Distribution of root-associated bacterial phyla detected by the pyrosequencing of bar-coded 16S rRNA gene amplicons. Bars show taxonomic assignments of 16S rRNA sequences that could be classified to the phylum level using the RDP-II Classifier tool with an 80% confidence level. Relative fractions of the most abundant phyla are indicated. Asterisks indicate significant differences in the relative abundance of groups in the biochar versus control samples using the Mann-Whitney test at a confidence level of 95%.

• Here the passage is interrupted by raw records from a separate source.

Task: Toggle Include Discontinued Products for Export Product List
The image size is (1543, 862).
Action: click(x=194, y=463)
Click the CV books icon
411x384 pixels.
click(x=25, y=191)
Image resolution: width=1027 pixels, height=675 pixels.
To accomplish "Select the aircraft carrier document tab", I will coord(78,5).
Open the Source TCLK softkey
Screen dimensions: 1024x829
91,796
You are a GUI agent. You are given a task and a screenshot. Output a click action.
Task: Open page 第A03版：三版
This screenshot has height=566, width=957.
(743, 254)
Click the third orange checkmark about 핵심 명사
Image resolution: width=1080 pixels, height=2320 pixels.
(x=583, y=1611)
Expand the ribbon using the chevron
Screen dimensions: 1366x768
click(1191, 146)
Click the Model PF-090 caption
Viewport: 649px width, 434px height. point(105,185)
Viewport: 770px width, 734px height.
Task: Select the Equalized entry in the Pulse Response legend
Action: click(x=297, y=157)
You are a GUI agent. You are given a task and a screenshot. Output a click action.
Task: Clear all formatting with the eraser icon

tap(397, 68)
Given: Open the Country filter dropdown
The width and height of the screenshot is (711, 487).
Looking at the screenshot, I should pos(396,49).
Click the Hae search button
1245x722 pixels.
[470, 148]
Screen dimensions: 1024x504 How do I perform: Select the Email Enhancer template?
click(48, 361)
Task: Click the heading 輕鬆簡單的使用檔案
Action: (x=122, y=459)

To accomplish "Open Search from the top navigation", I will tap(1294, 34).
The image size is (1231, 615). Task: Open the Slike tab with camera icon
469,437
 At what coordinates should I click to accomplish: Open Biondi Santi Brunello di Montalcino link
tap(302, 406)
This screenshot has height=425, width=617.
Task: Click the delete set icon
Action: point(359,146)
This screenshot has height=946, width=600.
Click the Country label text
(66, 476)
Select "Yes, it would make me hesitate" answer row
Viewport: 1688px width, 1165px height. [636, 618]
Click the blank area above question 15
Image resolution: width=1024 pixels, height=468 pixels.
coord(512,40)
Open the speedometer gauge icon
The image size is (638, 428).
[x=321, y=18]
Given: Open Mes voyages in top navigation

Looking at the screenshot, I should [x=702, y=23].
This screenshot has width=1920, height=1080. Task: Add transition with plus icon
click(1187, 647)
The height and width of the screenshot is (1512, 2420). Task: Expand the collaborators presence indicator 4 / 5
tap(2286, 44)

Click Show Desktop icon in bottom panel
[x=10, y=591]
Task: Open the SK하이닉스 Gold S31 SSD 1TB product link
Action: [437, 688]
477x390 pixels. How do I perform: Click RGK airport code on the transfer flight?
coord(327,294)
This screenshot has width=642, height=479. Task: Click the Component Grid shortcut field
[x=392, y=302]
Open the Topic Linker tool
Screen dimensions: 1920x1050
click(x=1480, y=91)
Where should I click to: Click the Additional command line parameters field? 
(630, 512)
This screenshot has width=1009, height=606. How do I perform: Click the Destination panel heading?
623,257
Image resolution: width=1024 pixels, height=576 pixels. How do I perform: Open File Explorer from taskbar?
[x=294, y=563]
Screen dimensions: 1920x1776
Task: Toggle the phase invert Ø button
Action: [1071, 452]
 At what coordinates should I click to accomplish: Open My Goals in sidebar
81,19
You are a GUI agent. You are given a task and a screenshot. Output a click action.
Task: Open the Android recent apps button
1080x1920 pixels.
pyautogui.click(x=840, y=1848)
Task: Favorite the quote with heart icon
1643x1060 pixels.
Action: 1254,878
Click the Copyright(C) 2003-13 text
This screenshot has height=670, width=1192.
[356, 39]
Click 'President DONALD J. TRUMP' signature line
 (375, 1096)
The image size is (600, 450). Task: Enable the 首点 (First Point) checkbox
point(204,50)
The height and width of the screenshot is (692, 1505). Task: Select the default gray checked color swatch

Although no significant differences were observed in the levels of genus richness between the biochar-amended and control samples (averages of 195 and 172 unique genera for duplicate samples, respectively), the composition of selected genera significantly differed between the two treatments. Comparative analysis of pyrosequencing data identified several genera with significantly different levels of abundance in the control and biochar-amended samples (Fig. 4).
Fig. 4.
Relative abundance of root-associated bacterial genera in the control and biochar-amended soils identified using the pyrosequencing of bar-coded 16S rRNA gene amplicons. Asterisks indicate significant differences in the relative abundance of groups in the biochar versus control samples using the Mann-Whitney test at a confidence level of 94.2% (*), 95% (**), and 99% (***).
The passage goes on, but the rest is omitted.